→ Passage for review:
★ ★ ★ ★ ★ ★ ★

4. The applications of artificial intelligence for cystic fluid analysis
AI algorithms have been used indirectly to identify biomarkers in cystic fluid associated with high-grade dysplasia in IPMN. Current clinical guidelines cannot accurately identify patients with IPMN of the pancreas at high risk of pancreatic cancer; thus, a bio-signature that can accurately predict IPMN with high malignant potential is required. Maker et al. [17] used Lasso-penelized logistic regression to analyze the cystic fluid levels of various mRNAs and miRNAs and of KRAS and GNAS in 59 IPMN patients to identify an optimal bio-signature for high-grade dysplasia in IPMN. They found that IL1β, MUC4, and prostaglandin E synthase 2 mRNA levels most accurately differentiated high- and low-risk IPMN with an area under the curve of up to 0.86 (p=0.02). However, few studies have addressed the diagnostic or risk stratification potentials of AI-based genomic studies.
5. Application of artificial intelligence to pancreatic cystic neoplasms treatment decision-making
PCNs are common and often pose a management dilemma because some cysts are precancerous, whereas others have little risk of developing into invasive cancers. Thus, the accurate differentiation of low-risk PCNs and high-risk PCLs is essential to prevent unnecessary pancreatic surgery and for the appropriate management of high-risk patients. AI has demonstrated its ability to assist clinician decision-making by integrating clinical characteristics, imaging features, and genomic analysis results. Springer et al. [18] applied ML to develop the CompCyst algorithm to differentiate patients requiring surgery, routine monitoring, or not requiring further surveillance. CompCyst was trained using the clinical features, imaging characteristics, and the cystic fluid genetic and biochemical markers of 436 patients with pancreatic cyst and then tested it in an independent cohort of 426 patients using histopathology as the gold standard. Clinical management informed by CompCyst was more accurate than management determined using conventional clinical and imaging criteria. In particular, in a subset of patients without advanced neoplasia (n=140), CompCyst recommended surveillance in 68%, whereas standard of care recommended surveillance in 34% (p=0.02). Thus, compliance with CompCyst results would have spared more than half of the patients (60%) that underwent cyst resection. However, standard management and CompCyst similarly identified lesions requiring surgery with high accuracy (89 and 91%, respectively).

★ ★ ★ ★ ★ ★ ★

(Collected data)

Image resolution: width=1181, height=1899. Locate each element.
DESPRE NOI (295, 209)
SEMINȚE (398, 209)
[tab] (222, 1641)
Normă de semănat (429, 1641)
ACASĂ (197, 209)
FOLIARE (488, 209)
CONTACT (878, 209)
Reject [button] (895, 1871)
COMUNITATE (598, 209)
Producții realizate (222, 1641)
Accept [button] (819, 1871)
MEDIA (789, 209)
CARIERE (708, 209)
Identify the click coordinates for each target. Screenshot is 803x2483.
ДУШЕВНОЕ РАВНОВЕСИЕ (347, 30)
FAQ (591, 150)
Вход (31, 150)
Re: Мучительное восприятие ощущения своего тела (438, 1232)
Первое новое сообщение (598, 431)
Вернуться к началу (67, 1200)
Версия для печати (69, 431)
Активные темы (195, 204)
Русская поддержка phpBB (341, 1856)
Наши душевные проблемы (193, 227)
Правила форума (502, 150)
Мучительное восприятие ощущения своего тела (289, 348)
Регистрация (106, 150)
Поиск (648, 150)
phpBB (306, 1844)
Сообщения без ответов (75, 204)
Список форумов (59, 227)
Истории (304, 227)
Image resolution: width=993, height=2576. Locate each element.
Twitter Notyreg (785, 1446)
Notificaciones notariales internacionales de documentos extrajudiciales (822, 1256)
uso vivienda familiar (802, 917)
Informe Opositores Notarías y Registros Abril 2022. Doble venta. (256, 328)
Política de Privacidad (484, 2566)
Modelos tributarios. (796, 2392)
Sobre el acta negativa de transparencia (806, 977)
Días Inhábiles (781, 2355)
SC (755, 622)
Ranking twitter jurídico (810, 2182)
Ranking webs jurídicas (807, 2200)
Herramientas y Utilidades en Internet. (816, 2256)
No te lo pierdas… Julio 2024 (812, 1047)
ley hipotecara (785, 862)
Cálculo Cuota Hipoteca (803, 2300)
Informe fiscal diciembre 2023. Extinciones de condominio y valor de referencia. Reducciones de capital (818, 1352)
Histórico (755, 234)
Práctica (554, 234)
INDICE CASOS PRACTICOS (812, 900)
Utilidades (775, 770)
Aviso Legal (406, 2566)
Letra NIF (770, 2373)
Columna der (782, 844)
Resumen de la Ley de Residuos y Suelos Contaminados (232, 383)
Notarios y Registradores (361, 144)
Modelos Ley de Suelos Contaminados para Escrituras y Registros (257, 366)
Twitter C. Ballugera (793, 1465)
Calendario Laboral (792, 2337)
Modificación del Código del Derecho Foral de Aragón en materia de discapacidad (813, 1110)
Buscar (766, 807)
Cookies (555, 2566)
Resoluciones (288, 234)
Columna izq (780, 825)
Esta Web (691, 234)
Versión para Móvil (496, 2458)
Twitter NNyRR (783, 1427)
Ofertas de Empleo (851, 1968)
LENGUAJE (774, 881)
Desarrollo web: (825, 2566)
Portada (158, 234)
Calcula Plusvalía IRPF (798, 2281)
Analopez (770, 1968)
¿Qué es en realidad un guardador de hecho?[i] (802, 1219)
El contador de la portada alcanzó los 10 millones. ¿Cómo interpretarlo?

★ ★ ★ ★ ★ ★ ★

→ Exercises to complete:
[1] In the passage on artificial intelligence for pancreatic cysts, which three mRNA levels best distinguished high-risk from low-risk IPMN?
[2] Resume the passage on artificial intelligence for pancreatic cysts, picking up right after its final sentence.

→ Answers for the tasks:
[1] IL1β, MUC4, and prostaglandin E synthase 2.

[2]
CONCLUSIONS
The use of AI is in its infancy in the medical field, and much effort will be required from clinicians to develop algorithms suitable for clinical practice. New modalities based on the use of AI tools will undoubtedly allow patient risk stratification for malignancy, improve the management of PCNs, and enable clinicians to diagnose pancreas cysts more accurately.